─── Trecho do documento
O que esperamos de aliados homens? Dentre outras coisas, que nos escutem, que recebam críticas de forma madura, que não se sintam ofendidos por verdades inconvenientes, que não fiquem na defensiva quando cabem na crítica, que evitem refutar nossos argumentos antes mesmo de tentar compreendê-los, que não se coloquem em posições de protagonismo no debate, que usem o protagonismo que têm perante seus pares para combater o machismo deles, que pensem a respeito da própria responsabilidade pelo estado das coisas e tomem responsabilidade pelas próprias ações, que consigam superar o desconforto de se perceberem individualmente responsáveis pela manutenção de estruturas sociais de domínio e opressão. 

É bom também lembrar que somos constituídas numa estrutura social desigual, que nos ensina a ser racistas e machistas, fazendo com que os sejamos mesmo sem saber, e que é muito mais útil assimilar e assumir essa condição para tentar modificar as coisas do que insistir em qualquer ilusão de pureza ou retidão da nossa parte. 

Muito ajuda quem não atrapalha. Mas não basta apenas não atrapalhar. E não é fácil, não. Mas também não precisamos tornar as coisas ainda mais difíceis sendo teimosas, soberbas, narcísicas. Entendo que seja difícil se reconhecer como agente ativo de opressões estruturais. Mas não podemos esquecer que é muito mais duro ser recipiente dessas opressões. Especialmente quando nos beneficiamos delas.
──────
─── Dados apresentados
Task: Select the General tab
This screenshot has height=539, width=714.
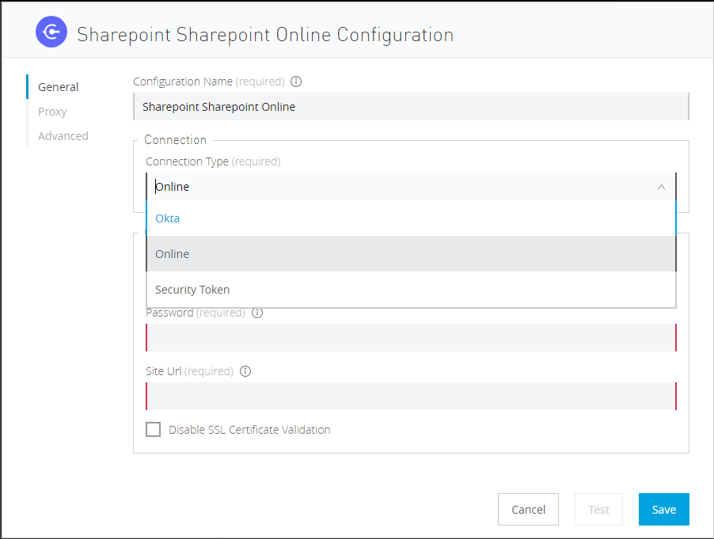Action: coord(58,86)
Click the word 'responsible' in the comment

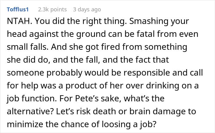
──────
— Tarefas a realizar —
(a) Responda a partir do texto sobre aliados homens:
(i) Para que se espera que esses aliados usem o protagonismo que têm perante seus pares?
(ii) Segundo o texto, em que tipo de estrutura social somos constituídas e o que ela nos ensina a ser?
(iii) O que o texto afirma ser muito mais duro do que se reconhecer como agente ativo de opressões estruturais?
(b) Dê continuidade ao texto sobre aliados homens a partir da última frase apresentada.

— Respostas esperadas —
(a)
(i) Para combater o machismo deles.
(ii) Numa estrutura social desigual, que nos ensina a ser racistas e machistas.
(iii) Ser recipiente dessas opressões.

(b)
Homens, até os mais bem intencionados, se beneficiam do machismo. E até a mais bem intencionada de nós brancos nos beneficiamos do racismo. Se não tivermos disposição para abrir mão das benesses que recebemos apenas por sermos brancas numa sociedade racista, estamos empacando o debate tanto quanto os homens que não têm disposição para abrir mão dos privilégios que acessam apenas por serem homens numa sociedade machista. 

(E acalmem vossos corações: eu, que falo muito sobre racismo no feminismo, não penso que já entendi tudo não, e sigo tomando na orelha.)

Direto do túnel do tempo

Notas compiladas do meu perfil de Facebook em 2017, que publico levemente editadas no Catarinas em 2022, com uma introdução, feita à época, pela Professora Doutora Adriana Facina: “A Joanna Burigo está fazendo uma série de posts muito interessantes sobre as formas de comunicação nas redes sociais, com ênfase nos debates dos feminismos. Sugiro que acompanhem. Precisamos transformar essas formas no sentido de uma política feita na diferença, sem que ela necessite ser produtora de consensos totalizantes.” Abaixo, pílulas de discernimento anteriores a esta coluna homônima.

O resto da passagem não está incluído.